**Problem to work on:** Copy every record that appears below, exactly as it stands.
** Task data follows **
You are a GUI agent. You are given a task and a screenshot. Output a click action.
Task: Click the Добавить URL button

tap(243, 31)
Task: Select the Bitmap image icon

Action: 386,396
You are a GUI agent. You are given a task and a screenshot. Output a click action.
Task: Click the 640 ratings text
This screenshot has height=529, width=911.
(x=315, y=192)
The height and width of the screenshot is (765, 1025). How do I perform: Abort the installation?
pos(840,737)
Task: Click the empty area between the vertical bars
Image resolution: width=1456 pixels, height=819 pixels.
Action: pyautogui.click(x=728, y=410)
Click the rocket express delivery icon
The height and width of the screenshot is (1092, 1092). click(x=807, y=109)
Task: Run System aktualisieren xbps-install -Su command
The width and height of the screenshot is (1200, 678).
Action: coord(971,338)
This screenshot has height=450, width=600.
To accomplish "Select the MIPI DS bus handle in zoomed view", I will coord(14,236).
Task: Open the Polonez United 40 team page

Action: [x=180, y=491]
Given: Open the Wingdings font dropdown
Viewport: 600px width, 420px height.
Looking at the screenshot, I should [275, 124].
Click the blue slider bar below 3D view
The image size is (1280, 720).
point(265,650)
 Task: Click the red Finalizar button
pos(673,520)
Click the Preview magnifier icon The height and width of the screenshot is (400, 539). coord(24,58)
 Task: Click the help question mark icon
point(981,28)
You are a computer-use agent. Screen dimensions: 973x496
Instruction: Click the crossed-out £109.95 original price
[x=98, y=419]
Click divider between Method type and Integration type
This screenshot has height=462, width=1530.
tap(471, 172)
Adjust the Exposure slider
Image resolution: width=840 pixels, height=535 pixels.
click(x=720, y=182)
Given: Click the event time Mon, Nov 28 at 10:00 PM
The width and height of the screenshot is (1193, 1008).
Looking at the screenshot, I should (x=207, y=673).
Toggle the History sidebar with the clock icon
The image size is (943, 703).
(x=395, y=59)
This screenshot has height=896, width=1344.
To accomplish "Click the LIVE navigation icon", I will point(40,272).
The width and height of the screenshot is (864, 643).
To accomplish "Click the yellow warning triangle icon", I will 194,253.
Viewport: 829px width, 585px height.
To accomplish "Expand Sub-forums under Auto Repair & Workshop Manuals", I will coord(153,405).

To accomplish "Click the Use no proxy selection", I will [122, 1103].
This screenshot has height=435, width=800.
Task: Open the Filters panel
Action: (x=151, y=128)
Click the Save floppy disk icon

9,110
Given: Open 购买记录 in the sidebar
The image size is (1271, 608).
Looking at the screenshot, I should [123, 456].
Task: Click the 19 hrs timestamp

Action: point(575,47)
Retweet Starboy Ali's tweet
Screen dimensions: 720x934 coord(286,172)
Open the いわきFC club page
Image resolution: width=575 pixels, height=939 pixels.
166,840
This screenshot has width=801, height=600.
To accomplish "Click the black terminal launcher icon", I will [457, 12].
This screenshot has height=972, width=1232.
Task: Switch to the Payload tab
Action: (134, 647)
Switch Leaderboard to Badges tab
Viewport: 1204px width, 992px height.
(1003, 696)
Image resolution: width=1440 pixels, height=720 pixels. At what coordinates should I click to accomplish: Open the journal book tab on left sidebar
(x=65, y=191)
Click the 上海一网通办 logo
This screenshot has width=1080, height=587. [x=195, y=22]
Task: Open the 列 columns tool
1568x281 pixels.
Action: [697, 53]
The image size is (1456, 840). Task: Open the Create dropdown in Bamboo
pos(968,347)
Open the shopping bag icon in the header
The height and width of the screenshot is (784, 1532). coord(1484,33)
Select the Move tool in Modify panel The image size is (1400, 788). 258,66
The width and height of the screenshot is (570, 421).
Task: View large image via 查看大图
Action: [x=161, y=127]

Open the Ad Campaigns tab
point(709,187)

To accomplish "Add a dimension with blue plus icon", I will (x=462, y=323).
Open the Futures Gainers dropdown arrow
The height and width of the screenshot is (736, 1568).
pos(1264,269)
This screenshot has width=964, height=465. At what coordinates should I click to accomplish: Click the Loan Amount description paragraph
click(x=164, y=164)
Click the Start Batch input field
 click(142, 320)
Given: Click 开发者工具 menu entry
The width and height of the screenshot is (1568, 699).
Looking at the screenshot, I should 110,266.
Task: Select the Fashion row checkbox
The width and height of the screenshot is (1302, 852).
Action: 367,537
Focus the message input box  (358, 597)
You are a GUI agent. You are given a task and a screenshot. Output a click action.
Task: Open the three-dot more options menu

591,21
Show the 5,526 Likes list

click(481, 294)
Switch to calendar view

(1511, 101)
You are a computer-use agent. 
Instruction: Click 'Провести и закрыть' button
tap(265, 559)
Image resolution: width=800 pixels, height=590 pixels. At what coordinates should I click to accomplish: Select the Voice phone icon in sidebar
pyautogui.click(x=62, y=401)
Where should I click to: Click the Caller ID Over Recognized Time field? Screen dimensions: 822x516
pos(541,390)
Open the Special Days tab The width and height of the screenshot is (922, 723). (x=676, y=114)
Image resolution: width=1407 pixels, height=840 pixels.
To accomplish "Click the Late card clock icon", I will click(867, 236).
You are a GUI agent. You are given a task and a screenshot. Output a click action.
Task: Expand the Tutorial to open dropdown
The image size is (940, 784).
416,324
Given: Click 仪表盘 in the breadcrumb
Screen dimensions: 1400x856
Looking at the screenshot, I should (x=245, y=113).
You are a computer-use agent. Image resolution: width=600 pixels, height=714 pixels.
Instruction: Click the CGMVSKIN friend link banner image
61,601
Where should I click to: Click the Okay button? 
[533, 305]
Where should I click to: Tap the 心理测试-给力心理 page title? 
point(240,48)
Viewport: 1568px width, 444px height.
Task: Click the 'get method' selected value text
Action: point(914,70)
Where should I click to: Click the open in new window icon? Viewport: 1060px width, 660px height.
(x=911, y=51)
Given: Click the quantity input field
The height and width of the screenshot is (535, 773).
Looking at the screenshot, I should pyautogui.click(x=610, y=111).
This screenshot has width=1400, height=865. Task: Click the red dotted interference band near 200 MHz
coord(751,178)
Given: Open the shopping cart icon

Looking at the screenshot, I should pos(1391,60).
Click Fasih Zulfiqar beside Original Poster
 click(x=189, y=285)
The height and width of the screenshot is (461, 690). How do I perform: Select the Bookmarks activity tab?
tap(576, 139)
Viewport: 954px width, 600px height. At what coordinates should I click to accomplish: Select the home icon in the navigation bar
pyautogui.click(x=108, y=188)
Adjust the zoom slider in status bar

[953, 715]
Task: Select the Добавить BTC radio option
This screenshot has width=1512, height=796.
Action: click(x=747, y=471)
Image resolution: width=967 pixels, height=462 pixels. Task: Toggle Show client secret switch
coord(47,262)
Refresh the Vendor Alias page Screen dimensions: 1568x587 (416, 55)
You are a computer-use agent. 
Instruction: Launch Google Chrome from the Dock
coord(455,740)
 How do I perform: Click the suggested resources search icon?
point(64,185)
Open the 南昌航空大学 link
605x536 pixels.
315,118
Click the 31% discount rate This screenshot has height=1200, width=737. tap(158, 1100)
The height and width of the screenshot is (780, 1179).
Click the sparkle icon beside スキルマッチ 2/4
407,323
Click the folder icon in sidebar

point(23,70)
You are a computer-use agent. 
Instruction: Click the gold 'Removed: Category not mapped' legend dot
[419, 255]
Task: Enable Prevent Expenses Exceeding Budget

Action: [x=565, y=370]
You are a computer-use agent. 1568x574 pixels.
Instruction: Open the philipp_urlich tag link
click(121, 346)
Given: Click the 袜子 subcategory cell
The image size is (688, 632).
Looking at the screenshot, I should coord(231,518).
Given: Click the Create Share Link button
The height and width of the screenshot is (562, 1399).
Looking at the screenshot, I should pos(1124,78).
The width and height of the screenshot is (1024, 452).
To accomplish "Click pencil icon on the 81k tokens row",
** End of Task data **
**Answer to the problem:**
You are a GUI agent. You are given a task and a screenshot. Output a click action.
Task: Click the Добавить URL button

tap(243, 31)
Task: Select the Bitmap image icon

Action: 386,396
You are a GUI agent. You are given a task and a screenshot. Output a click action.
Task: Click the 640 ratings text
This screenshot has height=529, width=911.
(x=315, y=192)
The height and width of the screenshot is (765, 1025). How do I perform: Abort the installation?
pos(840,737)
Task: Click the empty area between the vertical bars
Image resolution: width=1456 pixels, height=819 pixels.
Action: pyautogui.click(x=728, y=410)
Click the rocket express delivery icon
The height and width of the screenshot is (1092, 1092). click(x=807, y=109)
Task: Run System aktualisieren xbps-install -Su command
The width and height of the screenshot is (1200, 678).
Action: coord(971,338)
This screenshot has height=450, width=600.
To accomplish "Select the MIPI DS bus handle in zoomed view", I will coord(14,236).
Task: Open the Polonez United 40 team page

Action: [x=180, y=491]
Given: Open the Wingdings font dropdown
Viewport: 600px width, 420px height.
Looking at the screenshot, I should [275, 124].
Click the blue slider bar below 3D view
The image size is (1280, 720).
point(265,650)
 Task: Click the red Finalizar button
pos(673,520)
Click the Preview magnifier icon The height and width of the screenshot is (400, 539). coord(24,58)
 Task: Click the help question mark icon
point(981,28)
You are a computer-use agent. Screen dimensions: 973x496
Instruction: Click the crossed-out £109.95 original price
[x=98, y=419]
Click divider between Method type and Integration type
This screenshot has height=462, width=1530.
tap(471, 172)
Adjust the Exposure slider
Image resolution: width=840 pixels, height=535 pixels.
click(x=720, y=182)
Given: Click the event time Mon, Nov 28 at 10:00 PM
The width and height of the screenshot is (1193, 1008).
Looking at the screenshot, I should (x=207, y=673).
Toggle the History sidebar with the clock icon
The image size is (943, 703).
(x=395, y=59)
This screenshot has height=896, width=1344.
To accomplish "Click the LIVE navigation icon", I will point(40,272).
The width and height of the screenshot is (864, 643).
To accomplish "Click the yellow warning triangle icon", I will 194,253.
Viewport: 829px width, 585px height.
To accomplish "Expand Sub-forums under Auto Repair & Workshop Manuals", I will coord(153,405).

To accomplish "Click the Use no proxy selection", I will [122, 1103].
This screenshot has height=435, width=800.
Task: Open the Filters panel
Action: (x=151, y=128)
Click the Save floppy disk icon

9,110
Given: Open 购买记录 in the sidebar
The image size is (1271, 608).
Looking at the screenshot, I should [123, 456].
Task: Click the 19 hrs timestamp

Action: point(575,47)
Retweet Starboy Ali's tweet
Screen dimensions: 720x934 coord(286,172)
Open the いわきFC club page
Image resolution: width=575 pixels, height=939 pixels.
166,840
This screenshot has width=801, height=600.
To accomplish "Click the black terminal launcher icon", I will [457, 12].
This screenshot has height=972, width=1232.
Task: Switch to the Payload tab
Action: (134, 647)
Switch Leaderboard to Badges tab
Viewport: 1204px width, 992px height.
(1003, 696)
Image resolution: width=1440 pixels, height=720 pixels. At what coordinates should I click to accomplish: Open the journal book tab on left sidebar
(x=65, y=191)
Click the 上海一网通办 logo
This screenshot has width=1080, height=587. [x=195, y=22]
Task: Open the 列 columns tool
1568x281 pixels.
Action: [697, 53]
The image size is (1456, 840). Task: Open the Create dropdown in Bamboo
pos(968,347)
Open the shopping bag icon in the header
The height and width of the screenshot is (784, 1532). coord(1484,33)
Select the Move tool in Modify panel The image size is (1400, 788). 258,66
The width and height of the screenshot is (570, 421).
Task: View large image via 查看大图
Action: [x=161, y=127]

Open the Ad Campaigns tab
point(709,187)

To accomplish "Add a dimension with blue plus icon", I will (x=462, y=323).
Open the Futures Gainers dropdown arrow
The height and width of the screenshot is (736, 1568).
pos(1264,269)
This screenshot has width=964, height=465. At what coordinates should I click to accomplish: Click the Loan Amount description paragraph
click(x=164, y=164)
Click the Start Batch input field
 click(142, 320)
Given: Click 开发者工具 menu entry
The width and height of the screenshot is (1568, 699).
Looking at the screenshot, I should 110,266.
Task: Select the Fashion row checkbox
The width and height of the screenshot is (1302, 852).
Action: 367,537
Focus the message input box  (358, 597)
You are a GUI agent. You are given a task and a screenshot. Output a click action.
Task: Open the three-dot more options menu

591,21
Show the 5,526 Likes list

click(481, 294)
Switch to calendar view

(1511, 101)
You are a computer-use agent. 
Instruction: Click 'Провести и закрыть' button
tap(265, 559)
Image resolution: width=800 pixels, height=590 pixels. At what coordinates should I click to accomplish: Select the Voice phone icon in sidebar
pyautogui.click(x=62, y=401)
Where should I click to: Click the Caller ID Over Recognized Time field? Screen dimensions: 822x516
pos(541,390)
Open the Special Days tab The width and height of the screenshot is (922, 723). (x=676, y=114)
Image resolution: width=1407 pixels, height=840 pixels.
To accomplish "Click the Late card clock icon", I will click(867, 236).
You are a GUI agent. You are given a task and a screenshot. Output a click action.
Task: Expand the Tutorial to open dropdown
The image size is (940, 784).
416,324
Given: Click 仪表盘 in the breadcrumb
Screen dimensions: 1400x856
Looking at the screenshot, I should (x=245, y=113).
You are a computer-use agent. Image resolution: width=600 pixels, height=714 pixels.
Instruction: Click the CGMVSKIN friend link banner image
61,601
Where should I click to: Click the Okay button? 
[533, 305]
Where should I click to: Tap the 心理测试-给力心理 page title? 
point(240,48)
Viewport: 1568px width, 444px height.
Task: Click the 'get method' selected value text
Action: point(914,70)
Where should I click to: Click the open in new window icon? Viewport: 1060px width, 660px height.
(x=911, y=51)
Given: Click the quantity input field
The height and width of the screenshot is (535, 773).
Looking at the screenshot, I should pyautogui.click(x=610, y=111).
This screenshot has width=1400, height=865. Task: Click the red dotted interference band near 200 MHz
coord(751,178)
Given: Open the shopping cart icon

Looking at the screenshot, I should pos(1391,60).
Click Fasih Zulfiqar beside Original Poster
 click(x=189, y=285)
The height and width of the screenshot is (461, 690). How do I perform: Select the Bookmarks activity tab?
tap(576, 139)
Viewport: 954px width, 600px height. At what coordinates should I click to accomplish: Select the home icon in the navigation bar
pyautogui.click(x=108, y=188)
Adjust the zoom slider in status bar

[953, 715]
Task: Select the Добавить BTC radio option
This screenshot has width=1512, height=796.
Action: click(x=747, y=471)
Image resolution: width=967 pixels, height=462 pixels. Task: Toggle Show client secret switch
coord(47,262)
Refresh the Vendor Alias page Screen dimensions: 1568x587 (416, 55)
You are a computer-use agent. 
Instruction: Launch Google Chrome from the Dock
coord(455,740)
 How do I perform: Click the suggested resources search icon?
point(64,185)
Open the 南昌航空大学 link
605x536 pixels.
315,118
Click the 31% discount rate This screenshot has height=1200, width=737. tap(158, 1100)
The height and width of the screenshot is (780, 1179).
Click the sparkle icon beside スキルマッチ 2/4
407,323
Click the folder icon in sidebar

point(23,70)
You are a computer-use agent. 
Instruction: Click the gold 'Removed: Category not mapped' legend dot
[419, 255]
Task: Enable Prevent Expenses Exceeding Budget

Action: [x=565, y=370]
You are a computer-use agent. 1568x574 pixels.
Instruction: Open the philipp_urlich tag link
click(121, 346)
Given: Click the 袜子 subcategory cell
The image size is (688, 632).
Looking at the screenshot, I should coord(231,518).
Given: Click the Create Share Link button
The height and width of the screenshot is (562, 1399).
Looking at the screenshot, I should pos(1124,78).
The width and height of the screenshot is (1024, 452).
To accomplish "Click pencil icon on the 81k tokens row",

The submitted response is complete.